Трусов плодила наша планета,
Все же ей выпала честь:
Есть мушкетеры!
Есть мушкетеры!
Есть мушкетеры!
Есть!
 
   У Антона эта ребяческая «фронда» усиливалась обострявшимися с каждым днем отношениями с Верой Дмитриевной. Ему не нравились ее круглые глаза с красными веками, неподвижное, как маска, лицо и холодный металлический голос, а ей, ответно, не нравилось в Антоне все, вплоть до его прически – пышные, точно ветром взвихренные волосы этаким облаком венчали его длинную, не совсем оформившуюся фигуру и были предметом его тайной гордости. И об этой-то прическе Вера Дмитриевна позволила себе сказать:
   – А нельзя ли снять эти вихры и завести прическу поскромнее?
   – Прическа – это личное дело. У нас не казарма! – ответил на это Антон.
   На том же основании, что это казенщина и формализм, Антон не хотел носить форму, и Вера Дмитриевна решила дать ему бой, – она направляла его к директору и вызывала к себе Нину Павловну. Бой этот Вера Дмитриевна выиграла – Антон надел форму, но вести себя стал еще хуже. Когда однажды старенькая учительница истории вызвала его, он сначала как будто не расслышал, посидел, медленно достал носовой платок, высморкался и только после этого, встрепенувшись, под общий смех спросил:
   – А?.. Что?..
   Когда же учительница сделала ему замечание, он встал и ответил:
   – А я, знаете ли, некультурный. Нас в прежней школе очень плохо воспитывали.
   Тогда решительно встала со своего места Марина Зорина и, повернувшись к Антону, сказала:
   – Слушай, Шелестов! Что это такое? Почему ты так ведешь себя?

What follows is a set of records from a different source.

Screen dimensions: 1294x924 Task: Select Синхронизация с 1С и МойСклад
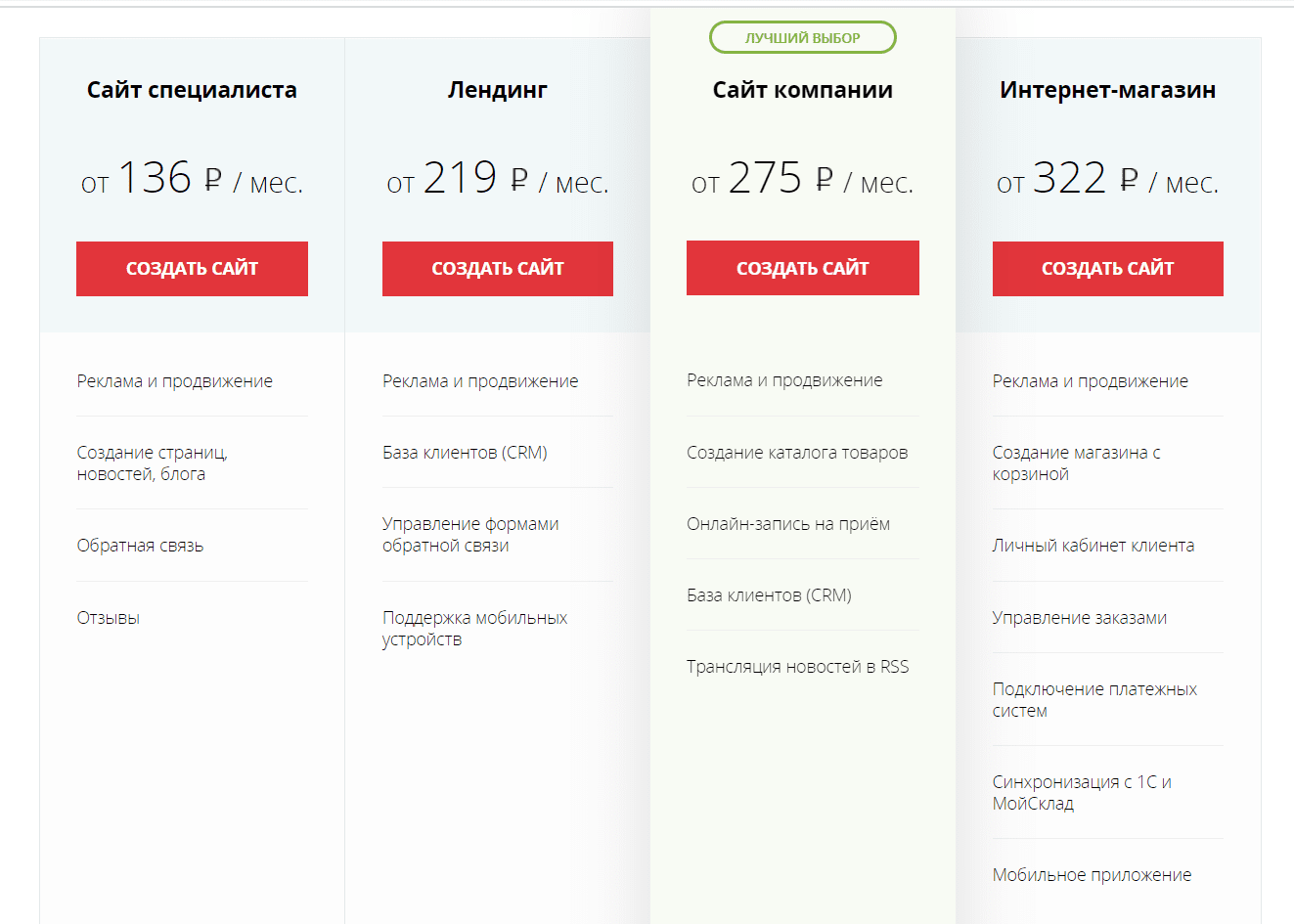tap(1082, 793)
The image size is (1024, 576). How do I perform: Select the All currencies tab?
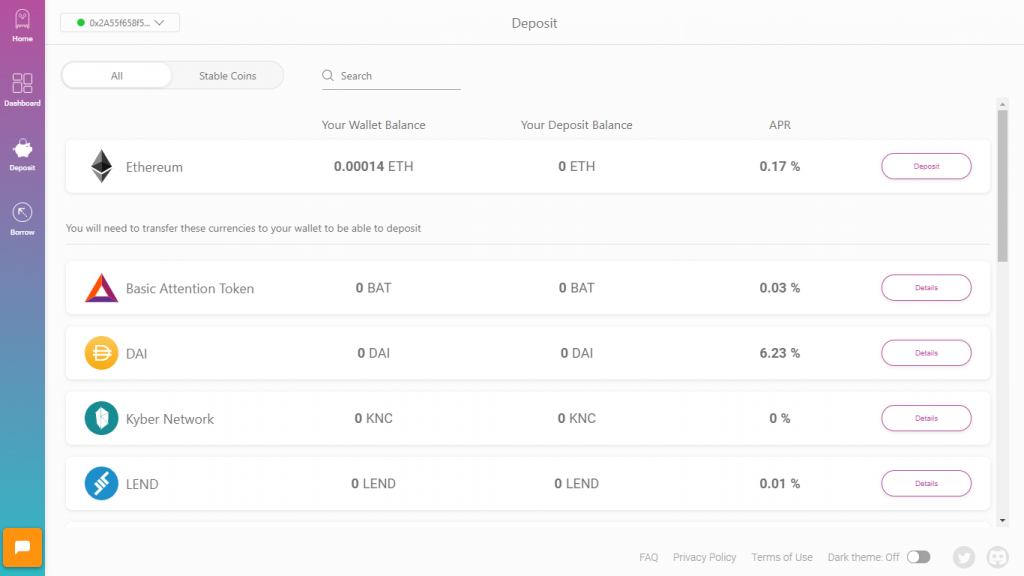[x=117, y=76]
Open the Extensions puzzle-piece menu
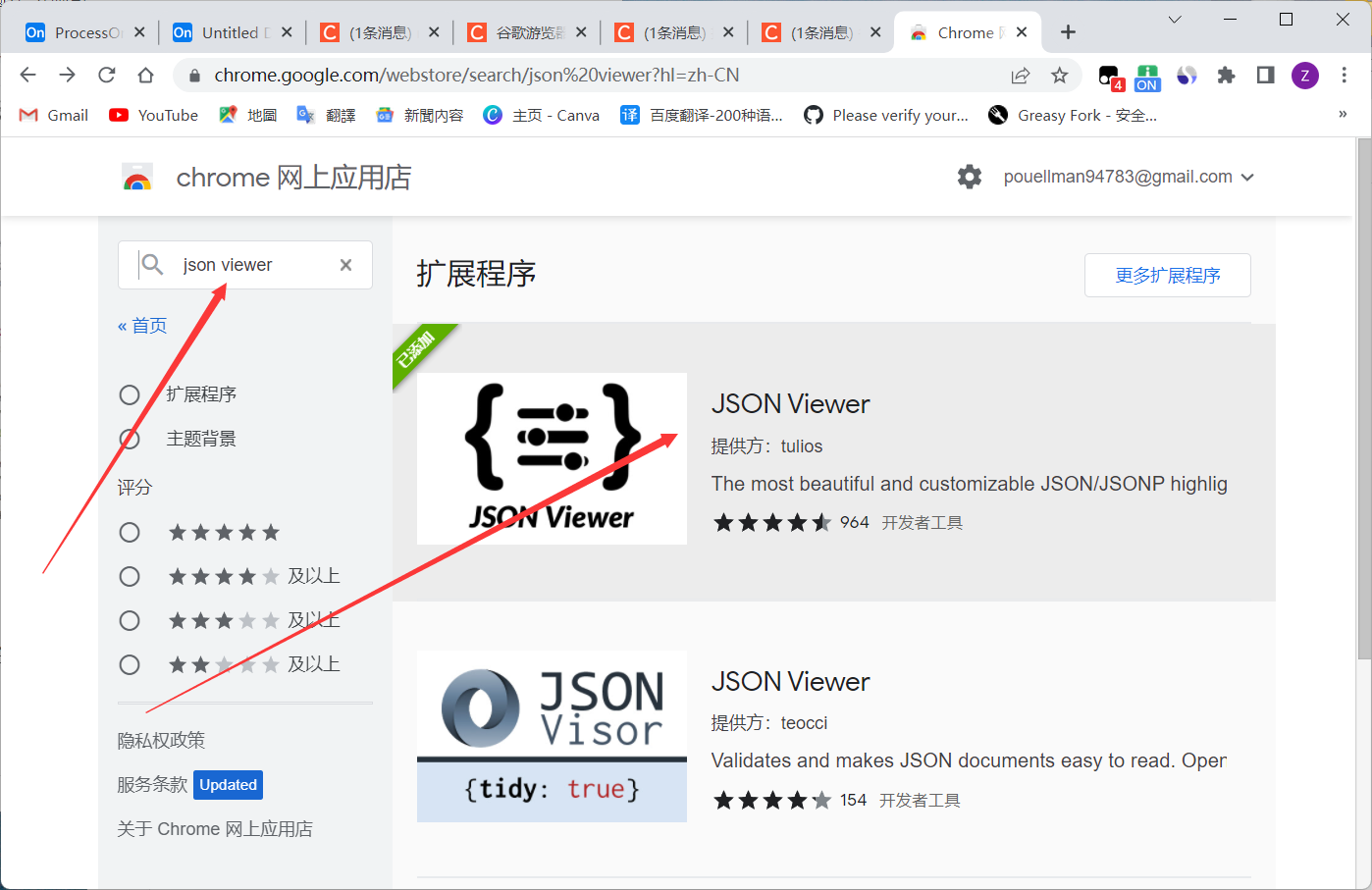The width and height of the screenshot is (1372, 890). (1226, 75)
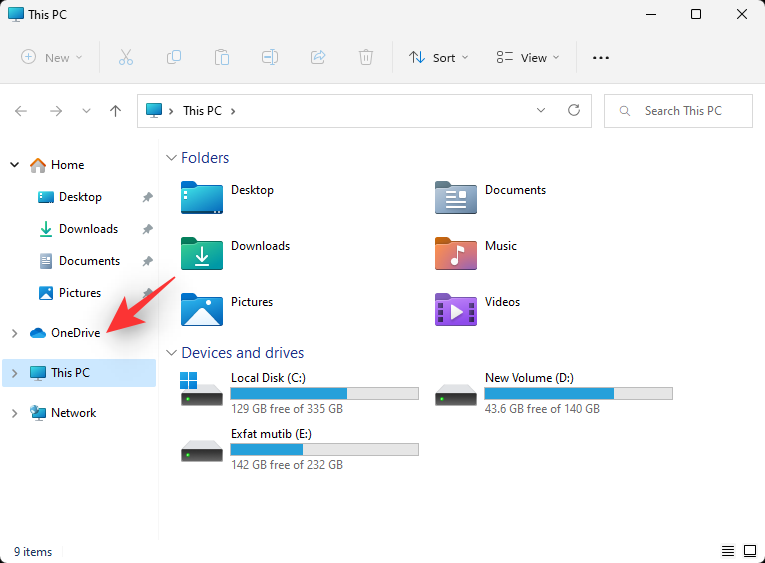Click the Delete trash can icon
This screenshot has width=765, height=563.
tap(366, 57)
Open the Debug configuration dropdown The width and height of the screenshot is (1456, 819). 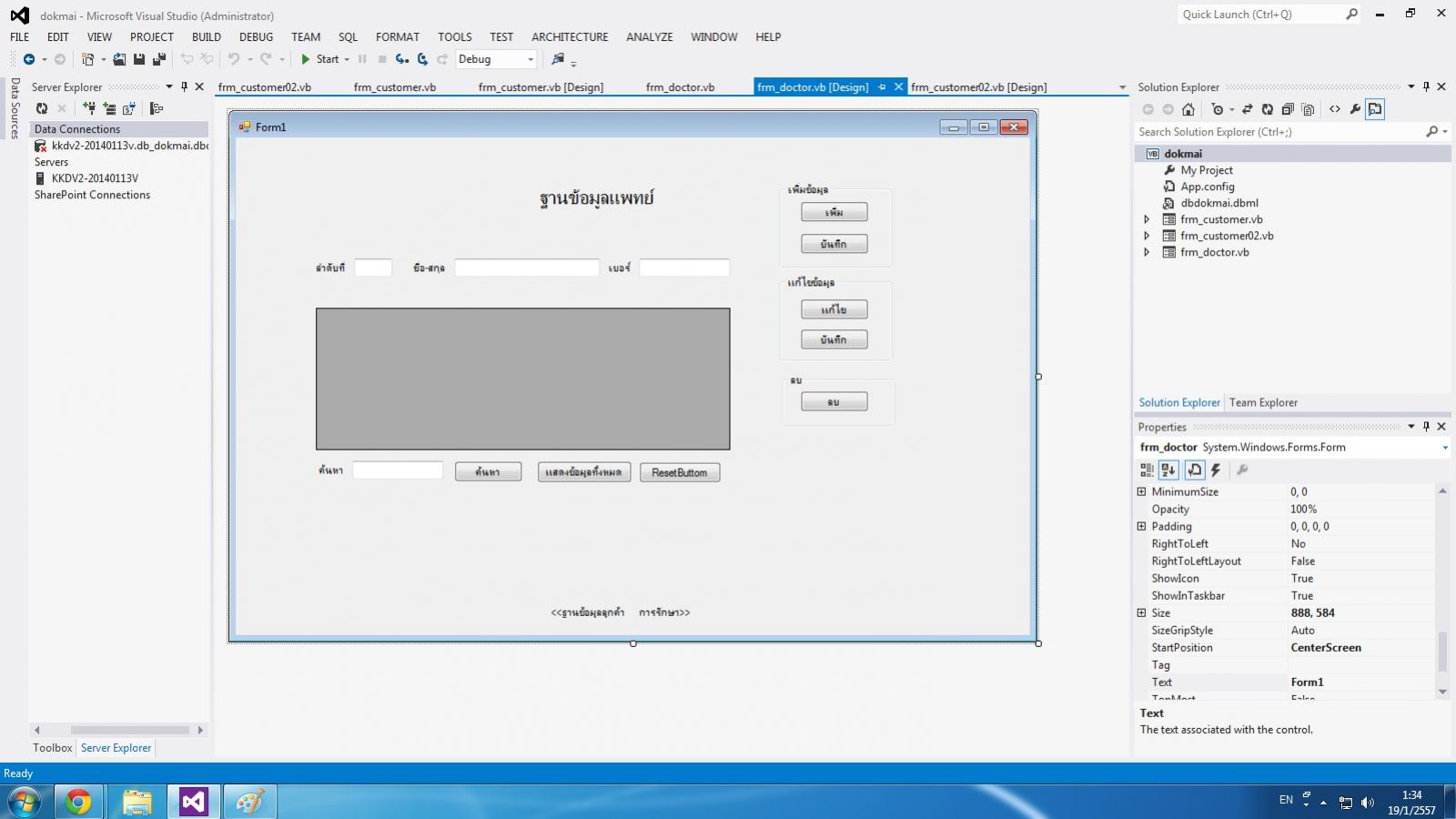coord(531,59)
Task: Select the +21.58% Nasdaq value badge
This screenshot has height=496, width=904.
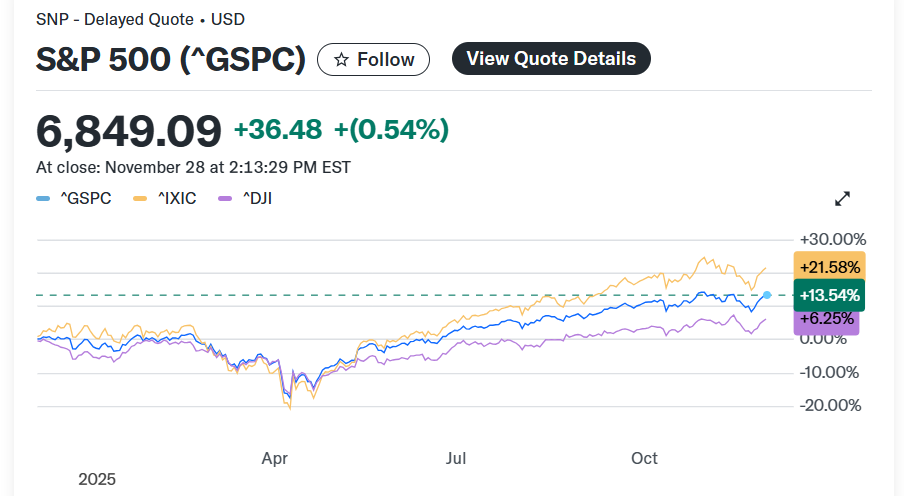Action: (x=829, y=267)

   – Ах, ах! – послышалось в ответ ироническое восклицание Сережки Пронина, ему подхихикнул Толик Кипчак, но Марина продолжала стоять, глядя на Антона упорным и требовательным взглядом. Ее поддержали другие девочки, и Антону пришлось сесть.
   Это тоже был один из номеров Антона: как встать и как сесть. Вставая, он наклонял туловище, почти пригибаясь к парте, и потом сразу выпрямлялся во весь свой длинный рост, словно мачта, а когда делал обратное – опять, точно надламываясь, пригибался резким движением к парте, а затем уже садился.
   – Как перочинный ножик! – смеялся Сережка Пронин.
   К этим сравнительно безобидным проделкам постепенно прибавлялись обидные, злые и злостные. Так получилось, например, с доской Почета. Там среди других заслуженных людей школы был и портрет старшей пионервожатой Люси. Но у Сережки Пронина были с ней свои счеты: она остановила его как-то на улице, когда он шел, попыхивая папиросой, потом сделала ему еще раз замечание, и Сережка ее невзлюбил. Они решили сорвать портрет Люси с доски Почета. Хотели они это сделать тайно, но Толик Кипчак, который стоял на страже и должен был предупредить об опасности, проморгал: откуда-то подвернулась нянечка. Правда, видеть она ничего не видела, но, когда началось разбирательство, подозрение на них все-таки пало. А у Веры Дмитриевны это подозрение превратилось в уверенность, причем главную роль в этом деле она отводила Антону. К тому же у нее к этому времени назревал более широкий план: постепенно расчистить свой класс от всего трудного и непокорного. Она поставила перед директором требование – разбить беспокойную тройку. Елизавета Ивановна согласилась с ней, и Антона, как предводителя «мушкетеров», хотели перевести в другой класс. Тогда к ней пришла Нина Павловна, пригрозила пожаловаться в роно, и Антон был оставлен в том же девятом «А», но оставлен условно – до первого замечания. И Вера Дмитриевна всячески старалась подчеркивать этот временный и сугубо условный характер пребывания Антона в ее классе.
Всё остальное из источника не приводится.